摘要
目的克隆大鼠肝再生增强因子 (ALR)编码序列 ,并在原核细胞表达。方法按文献报道大鼠肝再生增强因子核苷酸序列合成引物 ,从2周龄大鼠肝组织提取RNA ,利用RT_PCR扩增大鼠肝再生增强因子基因编码区 ;将PCR扩增片断亚克隆到pBV221质粒 ,构建原核表达重组载体 ,导入到大肠杆菌后热诱导表达目的蛋白。结果从大鼠肝脏的RNA中扩增到长约400bp的ALRcDNA编码区基因 ,序列分析表明与文献报道一致 ;重组克隆经热诱导表达出分子量约15kD大小的蛋白质 ,与预期值一致。结论从2周龄大鼠肝组织中成功克隆肝再生增强因子基因 。
Objective To clone the gene of rat augmenter of liver regeneration (ALR), and express the protein encoded by ALR in the prokaryotic cells. Methods The coding region of ALR gene was amplified by a coupled one_step reverse transcription PCR (RT_PCR). The PCR fragment of ALR gene was subcloned to pBV22l plasmid, and constructed a prokaryotic expression vector, and then the recombinant plasmid was heat_induced to express protein after transducted to E.coli.

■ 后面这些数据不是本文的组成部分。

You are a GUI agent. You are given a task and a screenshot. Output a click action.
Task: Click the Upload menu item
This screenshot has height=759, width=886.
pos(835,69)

Results ALR cDNA of 400bp was amplified successfully, which was consistent with the gene reported in literature after nucleotid sequence was detected. The specific expression band was observed in SDS_PAGE analysis, and its moleculor weight was about 15 kD which was in accordance with the expecting value. Conclusions The augementer of liver regeneration gene was cloned from the liver tissue of 2_week_old SD rat and the protein encoded by the gene was expressed in the prokaryotic cells.